▶ _PROBLEM TO SOLVE_: Throughout the records below, find each line holding "menu" and copy it.

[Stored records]
□ □ □

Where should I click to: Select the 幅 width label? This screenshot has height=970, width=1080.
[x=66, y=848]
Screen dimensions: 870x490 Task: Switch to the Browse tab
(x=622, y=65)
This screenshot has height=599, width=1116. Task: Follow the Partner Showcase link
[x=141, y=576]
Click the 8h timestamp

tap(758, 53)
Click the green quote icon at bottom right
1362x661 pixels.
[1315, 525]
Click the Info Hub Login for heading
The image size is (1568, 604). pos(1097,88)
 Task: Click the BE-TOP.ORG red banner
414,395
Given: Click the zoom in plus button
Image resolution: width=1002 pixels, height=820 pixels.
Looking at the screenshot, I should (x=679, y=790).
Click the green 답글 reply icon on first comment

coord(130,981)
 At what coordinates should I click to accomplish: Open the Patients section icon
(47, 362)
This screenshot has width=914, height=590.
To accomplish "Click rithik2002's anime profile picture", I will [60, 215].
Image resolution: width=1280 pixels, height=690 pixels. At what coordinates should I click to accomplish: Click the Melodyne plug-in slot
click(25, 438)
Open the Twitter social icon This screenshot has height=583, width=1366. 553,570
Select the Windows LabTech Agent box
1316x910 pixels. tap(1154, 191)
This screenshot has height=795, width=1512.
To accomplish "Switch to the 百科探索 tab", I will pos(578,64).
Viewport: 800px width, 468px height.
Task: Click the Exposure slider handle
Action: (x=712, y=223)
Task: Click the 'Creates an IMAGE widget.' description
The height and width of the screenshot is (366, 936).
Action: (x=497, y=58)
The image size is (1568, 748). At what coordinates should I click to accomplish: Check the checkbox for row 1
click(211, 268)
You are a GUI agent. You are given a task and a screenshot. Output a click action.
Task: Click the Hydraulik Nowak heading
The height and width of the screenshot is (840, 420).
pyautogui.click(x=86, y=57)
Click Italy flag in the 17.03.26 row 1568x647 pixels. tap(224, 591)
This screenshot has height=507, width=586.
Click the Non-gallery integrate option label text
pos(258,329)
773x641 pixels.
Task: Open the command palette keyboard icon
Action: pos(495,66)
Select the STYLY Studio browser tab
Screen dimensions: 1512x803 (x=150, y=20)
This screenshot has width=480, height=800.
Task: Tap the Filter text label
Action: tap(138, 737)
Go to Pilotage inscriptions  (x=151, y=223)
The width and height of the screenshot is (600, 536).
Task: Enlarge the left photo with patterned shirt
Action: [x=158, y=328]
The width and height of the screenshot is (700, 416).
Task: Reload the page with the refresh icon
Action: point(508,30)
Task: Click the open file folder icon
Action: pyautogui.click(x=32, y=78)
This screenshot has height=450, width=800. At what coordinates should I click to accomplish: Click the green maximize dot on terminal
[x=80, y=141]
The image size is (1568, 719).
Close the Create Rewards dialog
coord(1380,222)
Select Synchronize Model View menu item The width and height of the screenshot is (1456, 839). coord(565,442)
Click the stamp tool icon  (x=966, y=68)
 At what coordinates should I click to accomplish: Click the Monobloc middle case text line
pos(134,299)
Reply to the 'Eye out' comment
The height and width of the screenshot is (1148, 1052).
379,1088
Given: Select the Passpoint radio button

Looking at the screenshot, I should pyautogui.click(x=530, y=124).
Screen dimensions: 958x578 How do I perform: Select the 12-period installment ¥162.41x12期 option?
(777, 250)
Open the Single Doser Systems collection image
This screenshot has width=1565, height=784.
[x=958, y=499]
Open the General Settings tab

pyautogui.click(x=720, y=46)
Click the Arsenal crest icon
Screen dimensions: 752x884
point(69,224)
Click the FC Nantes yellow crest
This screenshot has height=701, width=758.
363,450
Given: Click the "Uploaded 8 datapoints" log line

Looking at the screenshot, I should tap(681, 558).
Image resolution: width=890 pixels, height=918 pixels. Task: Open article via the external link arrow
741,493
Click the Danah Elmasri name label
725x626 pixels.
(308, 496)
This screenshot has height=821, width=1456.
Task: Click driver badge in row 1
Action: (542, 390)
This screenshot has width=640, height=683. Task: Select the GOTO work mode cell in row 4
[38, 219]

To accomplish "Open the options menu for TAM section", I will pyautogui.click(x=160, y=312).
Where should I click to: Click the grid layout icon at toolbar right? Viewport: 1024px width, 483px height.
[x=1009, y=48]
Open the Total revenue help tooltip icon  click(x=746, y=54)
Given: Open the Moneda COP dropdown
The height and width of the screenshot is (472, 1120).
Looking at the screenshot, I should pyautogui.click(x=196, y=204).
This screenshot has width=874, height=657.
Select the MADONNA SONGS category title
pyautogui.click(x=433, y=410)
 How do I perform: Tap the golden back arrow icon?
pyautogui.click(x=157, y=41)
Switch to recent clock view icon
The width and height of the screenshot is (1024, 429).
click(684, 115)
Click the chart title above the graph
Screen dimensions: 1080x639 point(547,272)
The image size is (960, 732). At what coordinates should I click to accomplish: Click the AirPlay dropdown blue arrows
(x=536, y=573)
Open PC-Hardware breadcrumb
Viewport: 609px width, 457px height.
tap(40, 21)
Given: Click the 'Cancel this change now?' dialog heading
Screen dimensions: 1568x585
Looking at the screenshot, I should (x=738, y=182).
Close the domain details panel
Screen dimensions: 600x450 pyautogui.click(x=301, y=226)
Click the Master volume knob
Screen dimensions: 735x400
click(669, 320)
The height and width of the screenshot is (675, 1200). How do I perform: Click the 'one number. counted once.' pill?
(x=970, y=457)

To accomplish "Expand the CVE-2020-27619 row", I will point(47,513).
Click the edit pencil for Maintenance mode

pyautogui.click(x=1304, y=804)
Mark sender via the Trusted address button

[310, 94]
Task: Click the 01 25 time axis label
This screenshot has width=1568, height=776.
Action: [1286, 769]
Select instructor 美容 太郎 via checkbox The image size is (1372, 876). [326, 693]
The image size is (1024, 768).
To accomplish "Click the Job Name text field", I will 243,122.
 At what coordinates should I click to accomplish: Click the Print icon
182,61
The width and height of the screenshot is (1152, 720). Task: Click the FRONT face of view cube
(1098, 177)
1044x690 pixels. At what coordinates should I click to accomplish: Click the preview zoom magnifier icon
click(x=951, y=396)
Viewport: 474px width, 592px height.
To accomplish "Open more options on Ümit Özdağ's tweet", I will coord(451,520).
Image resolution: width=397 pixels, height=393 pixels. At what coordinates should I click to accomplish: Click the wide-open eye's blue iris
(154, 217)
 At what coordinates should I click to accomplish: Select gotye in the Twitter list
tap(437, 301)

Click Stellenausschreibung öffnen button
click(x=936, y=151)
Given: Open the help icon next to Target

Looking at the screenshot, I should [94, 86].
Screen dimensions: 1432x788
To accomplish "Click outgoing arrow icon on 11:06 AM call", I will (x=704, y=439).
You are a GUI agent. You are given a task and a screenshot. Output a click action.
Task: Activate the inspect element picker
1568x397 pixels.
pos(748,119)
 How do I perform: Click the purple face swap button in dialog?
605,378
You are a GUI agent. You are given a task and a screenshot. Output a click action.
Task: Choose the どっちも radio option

□ □ □

▶ _ANSWER TO THE PROBLEM_:
Select Synchronize Model View menu item The width and height of the screenshot is (1456, 839). coord(565,442)
To accomplish "Open the options menu for TAM section", I will pyautogui.click(x=160, y=312).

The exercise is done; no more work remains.